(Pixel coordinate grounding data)
[Start of Attachment]
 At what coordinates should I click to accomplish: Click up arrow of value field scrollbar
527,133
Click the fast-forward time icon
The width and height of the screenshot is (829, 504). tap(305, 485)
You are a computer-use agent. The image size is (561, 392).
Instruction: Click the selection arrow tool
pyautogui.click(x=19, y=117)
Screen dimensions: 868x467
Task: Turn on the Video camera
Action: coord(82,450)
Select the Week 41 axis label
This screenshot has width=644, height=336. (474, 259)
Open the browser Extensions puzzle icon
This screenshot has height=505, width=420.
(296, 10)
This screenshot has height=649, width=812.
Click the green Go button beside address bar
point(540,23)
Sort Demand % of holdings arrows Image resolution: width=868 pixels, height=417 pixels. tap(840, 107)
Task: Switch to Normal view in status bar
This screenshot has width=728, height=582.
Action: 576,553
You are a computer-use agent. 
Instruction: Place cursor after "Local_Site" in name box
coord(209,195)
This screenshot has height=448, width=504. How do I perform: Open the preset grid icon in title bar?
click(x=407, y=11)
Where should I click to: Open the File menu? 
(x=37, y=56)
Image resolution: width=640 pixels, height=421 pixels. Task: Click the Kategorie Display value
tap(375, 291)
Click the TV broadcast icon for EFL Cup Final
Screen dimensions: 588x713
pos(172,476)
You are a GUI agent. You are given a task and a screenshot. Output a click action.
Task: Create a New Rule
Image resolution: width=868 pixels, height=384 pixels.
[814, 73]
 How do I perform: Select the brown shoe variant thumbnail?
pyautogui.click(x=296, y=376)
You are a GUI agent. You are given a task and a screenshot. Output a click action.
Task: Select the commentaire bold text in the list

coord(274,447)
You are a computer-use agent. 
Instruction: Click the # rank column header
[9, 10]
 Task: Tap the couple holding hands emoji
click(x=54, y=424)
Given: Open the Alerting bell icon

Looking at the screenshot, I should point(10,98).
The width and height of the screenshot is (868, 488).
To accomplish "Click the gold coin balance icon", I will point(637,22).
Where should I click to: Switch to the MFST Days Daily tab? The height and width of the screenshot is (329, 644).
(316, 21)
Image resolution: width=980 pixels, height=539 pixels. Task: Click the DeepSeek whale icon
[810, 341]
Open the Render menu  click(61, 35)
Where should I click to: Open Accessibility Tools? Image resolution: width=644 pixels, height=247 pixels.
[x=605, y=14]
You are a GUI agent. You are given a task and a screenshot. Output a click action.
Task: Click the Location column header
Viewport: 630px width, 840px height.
[End of Attachment]
[YOUR TASK]
Please give all the entries above again, exactly as they stand.

[ANSWER SECTION]
 At what coordinates should I click to accomplish: Click up arrow of value field scrollbar
527,133
Click the fast-forward time icon
The width and height of the screenshot is (829, 504). tap(305, 485)
You are a computer-use agent. The image size is (561, 392).
Instruction: Click the selection arrow tool
pyautogui.click(x=19, y=117)
Screen dimensions: 868x467
Task: Turn on the Video camera
Action: coord(82,450)
Select the Week 41 axis label
This screenshot has width=644, height=336. (474, 259)
Open the browser Extensions puzzle icon
This screenshot has height=505, width=420.
(296, 10)
This screenshot has height=649, width=812.
Click the green Go button beside address bar
point(540,23)
Sort Demand % of holdings arrows Image resolution: width=868 pixels, height=417 pixels. tap(840, 107)
Task: Switch to Normal view in status bar
This screenshot has width=728, height=582.
Action: 576,553
You are a computer-use agent. 
Instruction: Place cursor after "Local_Site" in name box
coord(209,195)
This screenshot has height=448, width=504. How do I perform: Open the preset grid icon in title bar?
click(x=407, y=11)
Where should I click to: Open the File menu? 
(x=37, y=56)
Image resolution: width=640 pixels, height=421 pixels. Task: Click the Kategorie Display value
tap(375, 291)
Click the TV broadcast icon for EFL Cup Final
Screen dimensions: 588x713
pos(172,476)
You are a GUI agent. You are given a task and a screenshot. Output a click action.
Task: Create a New Rule
Image resolution: width=868 pixels, height=384 pixels.
[814, 73]
 How do I perform: Select the brown shoe variant thumbnail?
pyautogui.click(x=296, y=376)
You are a GUI agent. You are given a task and a screenshot. Output a click action.
Task: Select the commentaire bold text in the list

coord(274,447)
You are a computer-use agent. 
Instruction: Click the # rank column header
[9, 10]
 Task: Tap the couple holding hands emoji
click(x=54, y=424)
Given: Open the Alerting bell icon

Looking at the screenshot, I should point(10,98).
The width and height of the screenshot is (868, 488).
To accomplish "Click the gold coin balance icon", I will point(637,22).
Where should I click to: Switch to the MFST Days Daily tab? The height and width of the screenshot is (329, 644).
(316, 21)
Image resolution: width=980 pixels, height=539 pixels. Task: Click the DeepSeek whale icon
[810, 341]
Open the Render menu  click(61, 35)
Where should I click to: Open Accessibility Tools? Image resolution: width=644 pixels, height=247 pixels.
[x=605, y=14]
You are a GUI agent. You are given a task and a screenshot. Output a click action.
Task: Click the Location column header
Viewport: 630px width, 840px height.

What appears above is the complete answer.